Cezary Kucharski (menadżer piłkarski i były agent Lewandowskiego): – W żadnym stopniu nie jestem zaskoczony postawą Bayernu. Niemcy to trudni i wymagający negocjatorzy. Zrozumiałe jest, że jeśli Lewandowski ma odejść, to żądają bardzo wysokiej rekompensaty.
– FC Barcelona na razie zaproponowała 40 mln euro. To duża rozbieżność…

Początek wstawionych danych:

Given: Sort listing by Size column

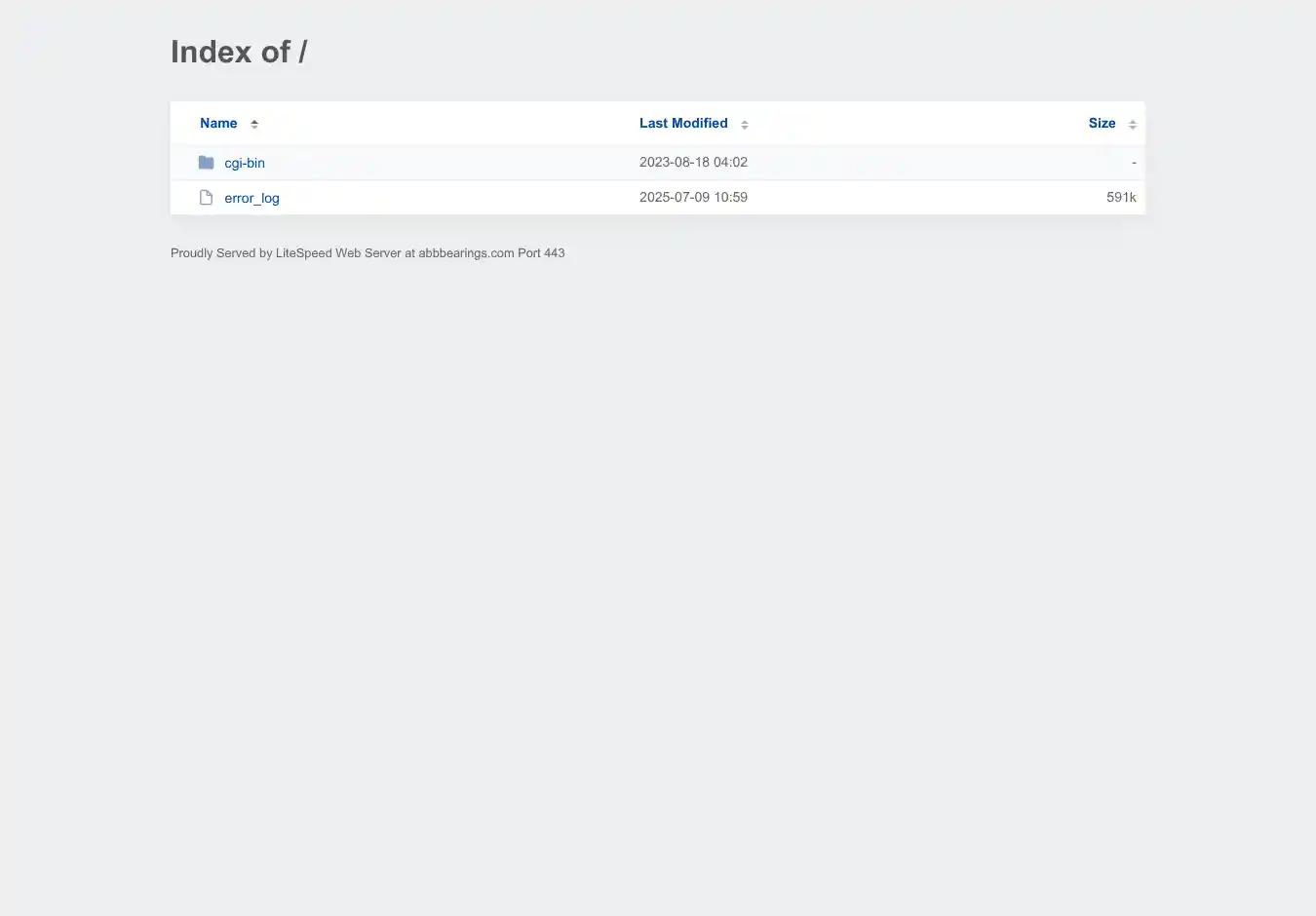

– 20 milionów euro to suma, której Bayern nie puści płazem. Jeśli ten transfer dojdzie do skutku, może odbyć się on kosztem kontraktu samego piłkarza. FC Barcelona musi po prostu zdobyć środki na pozyskanie Lewandowskiego, bo nie sądzę, że Niemcy nagle zmniejszą swoje oczekiwania. I tak dla samej Barcelony, jak i Lewandowskiego, ostatnie doniesienia są korzystne, ponieważ dobrze, że Bayern w ogóle chce negocjować. Dla obu stron to jest najistotniejsze, bo dostały zielone światło. O ile oczywiście te informacje są prawdziwe.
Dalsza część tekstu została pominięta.